Since 1938, Virginia has held the highest possible bond rating, AAA/AAA/Aaa, from all three major credit rating agencies: Fitch, Standard & Poor’s, and Moody’s. These ratings reflect Virginia’s strong financial management, stable economy, and comparably low debt burden.
The AAA rating allows Virginia to borrow at lower interest rates when issuing debt, saving valuable tax dollars. The House Appropriations Committee authorizes the use of debt to build and renovate buildings, making a high rating status an important tool in managing the state’s overall fiscal health.
Budget Overview
On an annual basis, Virginia’s budget appropriates general fund to pay for debt service owed on previously issued bonds. The below chart shows the rate of actual debt service paid over the last 10 years and the projected debt service payments through FY 2034:
Debt issued in Virginia is used entirely for capital purposes such as the construction or renovation of buildings, roads, or infrastructure. The amount and type of debt issued depends on the nature of the project and its owner (i.e., state agency or authority, or institution of higher education).
- Debt may be authorized by the Appropriation Act or by separate legislation, as was last done in 2016 (see Chapters 759 and 769, 2016 Acts of Assembly).
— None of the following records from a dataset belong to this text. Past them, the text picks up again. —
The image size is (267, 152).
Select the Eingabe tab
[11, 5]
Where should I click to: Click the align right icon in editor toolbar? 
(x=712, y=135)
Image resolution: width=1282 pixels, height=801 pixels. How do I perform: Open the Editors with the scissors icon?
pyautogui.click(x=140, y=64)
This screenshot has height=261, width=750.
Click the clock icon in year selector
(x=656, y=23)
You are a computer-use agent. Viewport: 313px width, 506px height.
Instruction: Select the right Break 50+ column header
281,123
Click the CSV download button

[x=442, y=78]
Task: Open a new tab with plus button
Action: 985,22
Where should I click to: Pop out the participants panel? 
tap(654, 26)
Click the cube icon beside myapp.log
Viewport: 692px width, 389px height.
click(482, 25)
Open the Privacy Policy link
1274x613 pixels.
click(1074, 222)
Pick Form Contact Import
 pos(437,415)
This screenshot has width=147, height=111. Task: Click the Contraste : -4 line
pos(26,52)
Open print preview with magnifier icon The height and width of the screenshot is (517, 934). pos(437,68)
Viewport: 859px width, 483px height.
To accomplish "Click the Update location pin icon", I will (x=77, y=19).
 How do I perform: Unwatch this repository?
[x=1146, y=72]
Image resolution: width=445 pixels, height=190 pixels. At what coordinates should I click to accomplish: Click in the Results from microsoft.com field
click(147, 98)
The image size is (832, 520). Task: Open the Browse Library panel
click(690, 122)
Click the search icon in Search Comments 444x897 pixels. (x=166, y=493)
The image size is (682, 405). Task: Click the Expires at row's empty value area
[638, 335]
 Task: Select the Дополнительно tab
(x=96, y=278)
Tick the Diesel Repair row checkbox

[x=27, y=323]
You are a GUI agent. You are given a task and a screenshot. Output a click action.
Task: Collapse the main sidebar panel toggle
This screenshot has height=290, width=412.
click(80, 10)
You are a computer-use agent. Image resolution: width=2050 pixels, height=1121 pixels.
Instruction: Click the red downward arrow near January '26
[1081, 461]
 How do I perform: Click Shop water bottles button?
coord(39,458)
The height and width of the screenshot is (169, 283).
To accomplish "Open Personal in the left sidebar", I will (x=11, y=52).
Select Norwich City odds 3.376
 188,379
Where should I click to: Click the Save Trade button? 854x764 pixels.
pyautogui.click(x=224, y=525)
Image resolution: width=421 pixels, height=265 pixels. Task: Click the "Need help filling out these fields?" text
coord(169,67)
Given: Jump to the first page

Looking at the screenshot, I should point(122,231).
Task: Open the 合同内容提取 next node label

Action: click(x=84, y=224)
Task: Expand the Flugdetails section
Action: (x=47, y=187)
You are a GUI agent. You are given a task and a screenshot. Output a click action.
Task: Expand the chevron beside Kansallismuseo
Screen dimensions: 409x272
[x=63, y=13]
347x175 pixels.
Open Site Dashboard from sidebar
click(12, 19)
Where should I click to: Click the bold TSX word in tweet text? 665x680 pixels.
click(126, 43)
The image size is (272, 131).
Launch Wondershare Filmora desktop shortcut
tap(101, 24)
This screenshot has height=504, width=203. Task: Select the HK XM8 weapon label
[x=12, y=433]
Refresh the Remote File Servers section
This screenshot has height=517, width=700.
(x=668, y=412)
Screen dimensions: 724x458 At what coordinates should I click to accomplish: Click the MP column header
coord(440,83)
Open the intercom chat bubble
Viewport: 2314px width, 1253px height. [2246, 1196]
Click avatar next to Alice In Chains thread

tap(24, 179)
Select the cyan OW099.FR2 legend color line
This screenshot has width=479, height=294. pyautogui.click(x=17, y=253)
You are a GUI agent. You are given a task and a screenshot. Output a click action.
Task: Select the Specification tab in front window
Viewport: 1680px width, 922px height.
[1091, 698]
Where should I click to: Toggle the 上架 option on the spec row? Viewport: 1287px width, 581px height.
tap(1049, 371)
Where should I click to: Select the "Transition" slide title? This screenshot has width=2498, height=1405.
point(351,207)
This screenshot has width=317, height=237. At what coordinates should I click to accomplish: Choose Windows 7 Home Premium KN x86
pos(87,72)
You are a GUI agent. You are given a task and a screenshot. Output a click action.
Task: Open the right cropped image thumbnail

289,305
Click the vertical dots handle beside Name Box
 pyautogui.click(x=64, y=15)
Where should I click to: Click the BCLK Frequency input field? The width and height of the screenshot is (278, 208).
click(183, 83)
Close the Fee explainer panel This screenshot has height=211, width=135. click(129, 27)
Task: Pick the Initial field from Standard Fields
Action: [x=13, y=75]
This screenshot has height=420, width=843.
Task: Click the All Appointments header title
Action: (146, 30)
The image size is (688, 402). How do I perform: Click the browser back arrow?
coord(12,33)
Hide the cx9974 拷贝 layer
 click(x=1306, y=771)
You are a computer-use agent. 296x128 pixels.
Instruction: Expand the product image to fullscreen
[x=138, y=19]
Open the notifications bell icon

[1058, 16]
- Note that authorized debt and issued debt operate on different timelines. Debt is authorized on the effective date of its enabling statute (ex: Appropriation Act or separate legislation). However, especially due to the nature of capital projects, the debt is often not issued for several years when the project advances to the construction stage.
Program/Policy Highlights
- Debt Capacity
When it comes to authorizing additional debt, Virginia’s decision-makers adhere to a fiscal policy whereby the total amount of debt service (principal + interest) stays below 5% of state blended revenues over a 10-year horizon. This limit is referred to as the state’s “debt capacity” and is updated on an annual basis in December reports issued by the state’s Debt Capacity Advisory Committee.
Even for those types of debt that do not count toward the debt capacity, financial policies require that applications for this type of debt undergo financial feasibility studies prior to General Assembly consideration.
- Types of Debt (VA Constitution)
Article X, Section 9 of Virginia’s Constitution sets out requirements for the state’s debt, with each section pertaining to different types of debt that are ultimately backed by the state’s general fund, known as “general obligation bonds (GOBs).”